SERAYUNEWS- Keputusan Presiden Prabowo Subianto memberikan amnesti kepada Hasto Kristiyanto dan abolisi kepada Thomas Trikasih Lembong menuai kritik dari berbagai kalangan.
Kedua tokoh tersebut tersandung kasus hukum besar. Hasto didakwa terlibat dalam suap kepada pejabat Komisi Pemilihan Umum (KPU), sedangkan Tom Lembong diduga terlibat dalam kasus kebijakan impor gula.
Pemberian pengampunan tersebut memunculkan pertanyaan serius: Apakah ini bentuk penyalahgunaan wewenang Presiden atau sekadar menjalankan hak prerogatif konstitusional?
Menurut Dosen Hukum Tata Negara (HTN) Fakultas Syariah UIN Saizu Purwokerto,
M. Wildan Humaidi, Presiden Prabowo Subianto resmi memberikan “paket pengampunan hukum” kepada dua tokoh berbeda latar belakang.
Hasto Kristiyanto adalah Sekretaris Jenderal PDI Perjuangan, partai yang berada di luar koalisi pemerintahan. Sementara itu, Tom Lembong merupakan mantan Menteri Perdagangan sekaligus pendukung capres rival saat Pemilu 2024.

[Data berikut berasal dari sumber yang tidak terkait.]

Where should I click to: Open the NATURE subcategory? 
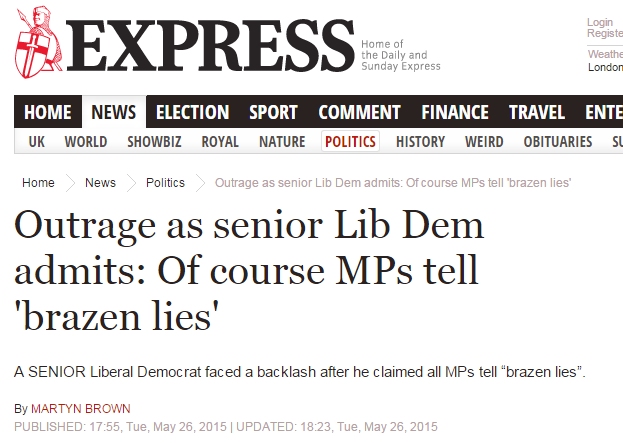282,141
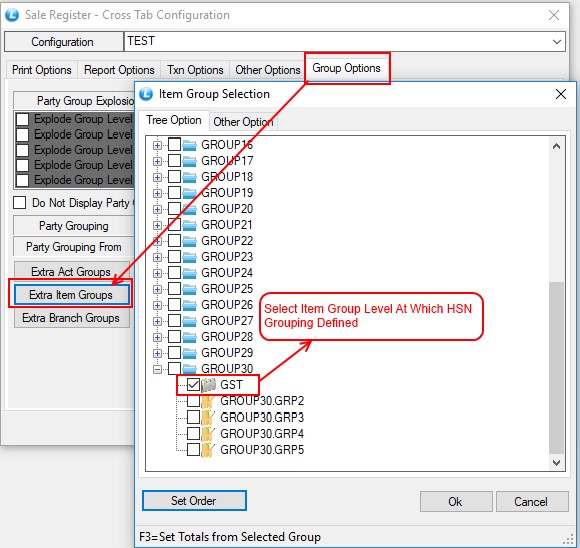The width and height of the screenshot is (580, 548).
Task: Confirm selection with Ok button
Action: [x=456, y=501]
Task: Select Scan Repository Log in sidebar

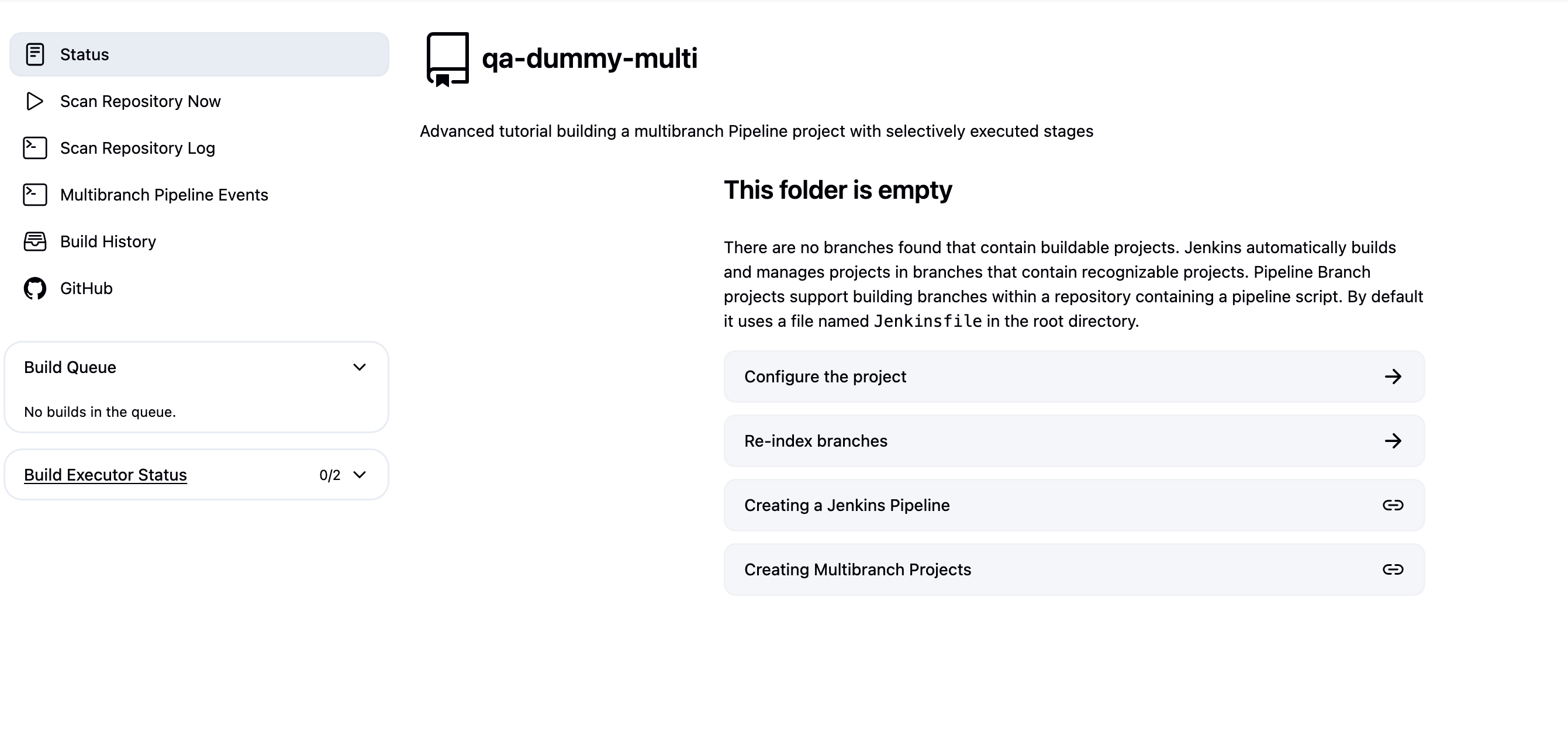Action: [137, 148]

Langkah ini memunculkan spekulasi bahwa proses hukum terhadap keduanya tidak sepenuhnya murni berdasarkan prinsip keadilan, melainkan turut dibayangi kepentingan politik.

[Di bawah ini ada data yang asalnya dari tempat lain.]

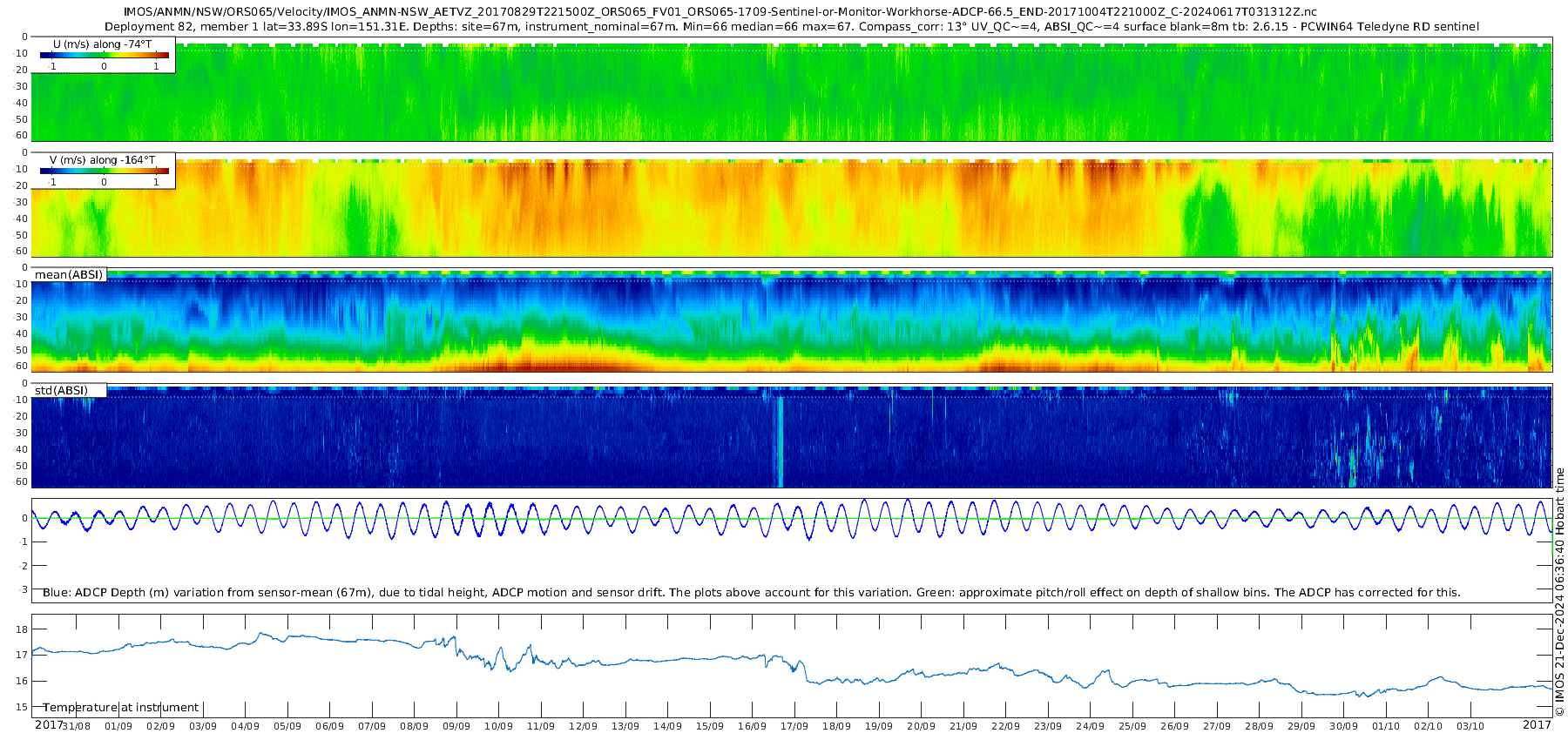Click the 01/09 date tick label
Image resolution: width=1568 pixels, height=740 pixels.
click(x=118, y=726)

Setelah proses hukum yang panjang dan vonis dijatuhkan, Presiden Prabowo justru hadir sebagai “penyelamat” dengan memberikan amnesti dan abolisi.

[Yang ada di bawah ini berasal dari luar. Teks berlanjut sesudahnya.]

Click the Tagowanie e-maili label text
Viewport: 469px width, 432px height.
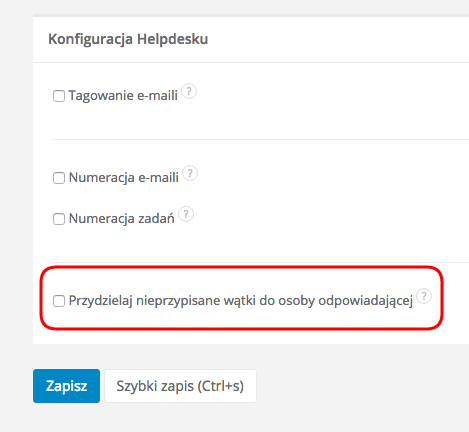[x=123, y=96]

“Pemberian pengampunan kepada dua tokoh ini perlu dikaji secara mendalam, tidak hanya dari aspek hukum positif, tapi juga dari sudut pandang moral dan konstitusionalitas,” ujarnya.
Dia menyebutkan, Pasal 14 UUD 1945 menyatakan bahwa Presiden memiliki wewenang memberikan amnesti dan abolisi dengan pertimbangan dari Dewan Perwakilan Rakyat (DPR).
Artinya, Presiden memang memiliki hak prerogatif dalam hal ini. Namun, Wildan menekankan bahwa pelaksanaan hak prerogatif tersebut tidak boleh hanya dilihat sebagai formalitas hukum semata.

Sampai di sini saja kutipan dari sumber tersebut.